Why I don’t want a ‘boyfriend’
What you call your partner can be just as important for your identity as it is to your relationship, writes Maddy Browne
It all started with a TED talk. Before I had even been in a relationship, I knew it wouldn’t look quite like what I had once expected. First of all, the ‘handsome prince’ at the end of the fairytale was just as likely to be a ‘handsome princess’. This would, in turn, bring up questions about what the rest of the fairy tale might look like. After watching Misty Gedlinske’s TED talk, ‘Bisexuality: the invisible letter “B”’, I realised how important it would be for me to maintain a connection to my sexuality, regardless of who I was with. After getting together with Jack, this was something I was confronted with in real time.
“I would never have to feel like I was in a straight relationship, and it was liberating”
As well as talking more generally about bi-erasure (despite us making up 52% of the LGBTQ community!) Gedlinske’s Ted Talk also drew attention to an important phrase. She was in an opposite-sex marriage, not a straight one. This simple change in wording meant all the difference. Suddenly it was not assumed that a man and a woman in a relationship were also heterosexual. But it also represented a bigger shift: I would never have to feel like I was in a straight relationship, and it was liberating.

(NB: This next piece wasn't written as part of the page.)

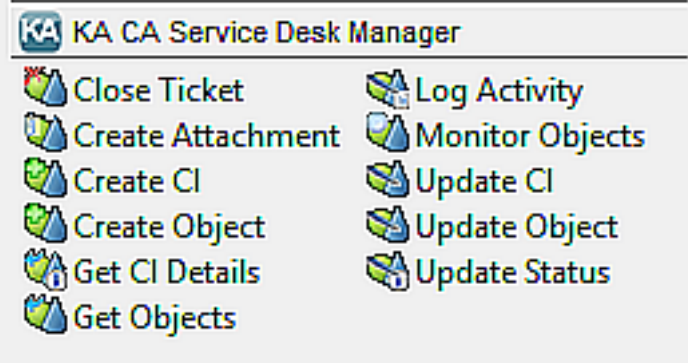Click the Create CI icon
This screenshot has height=363, width=688.
[x=46, y=178]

The only catch was that, when I started talking to people about “my boyfriend”, it felt odd. The feeling was more than potentially passing as ‘straight’, within the privilege that also comes with passing. (This is at a university where me and my friends joke that you’d be better off assuming that everyone is bi than everyone is straight.) The word failed to encompass the queer relationship that we have. Somehow the words ‘boyfriend’ and ‘girlfriend’ did not do it justice, as reflected in my sense of sexuality and in the attitudes we both have towards the relationship.

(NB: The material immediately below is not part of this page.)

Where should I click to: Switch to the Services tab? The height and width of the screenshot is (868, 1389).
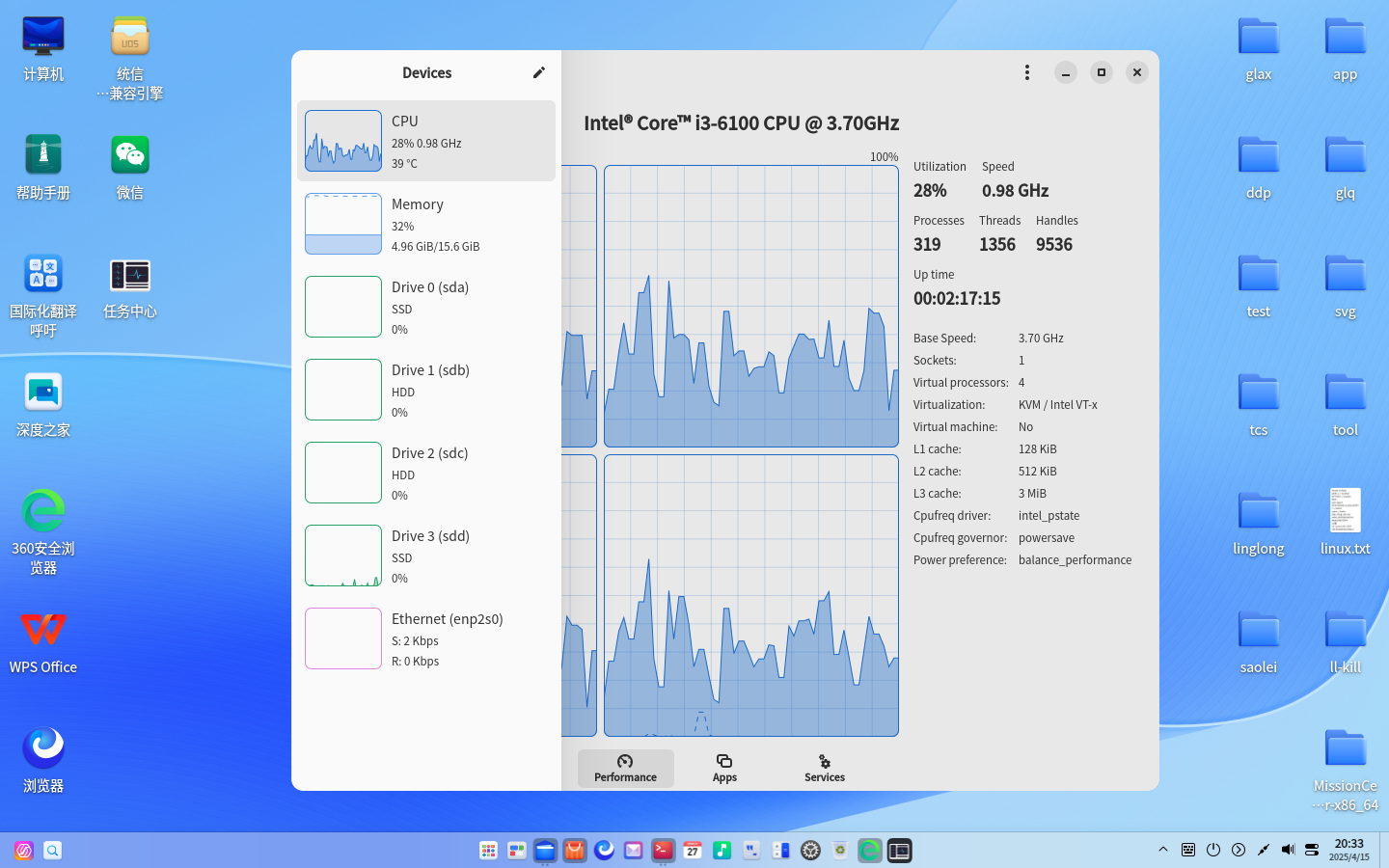pos(825,769)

Using ‘partner’ or ‘spouse’ as alternatives also felt too old, or too committed, as it’s what my parents call my respective step-parents. On one hand, using ‘partner’ does normalise the word for queer couples and individuals who need gender-neutral language, as a historically inclusive alternative. On the other hand, I didn’t want to feel like I was queerbaiting, ironically enough. There is a sense from queer people that there is an argument to be had for both sides, within wider debates about allyship.
“I still felt like I was ‘lying by omission’, whichever word I chose”
I still felt like I was ‘lying by omission’, whichever word I chose. For Gedlinske, this is how she described being in the closet. Now I am out, there seems to be a sense that there is still something missing, as if the baseline is no longer straight, but still binary. The words still failed to match up.
As I mentioned before, queerness can come from attitude as well as identity. So, the decisions that Jack and I make within our relationship can move us away from the societal expectations and words that we might find stifling – not rejecting them by default but re-examining them so as to find the choices that best suit individual needs. These choices are often really intangible, and irrevocably tied up with defying patriarchal expectations (or, simply maintaining a healthy relationship). Do we split everything, try and perform equal emotional labour, and be especially vocal about each other’s needs because this defies gender stereotypes? Or is this just creating healthy boundaries?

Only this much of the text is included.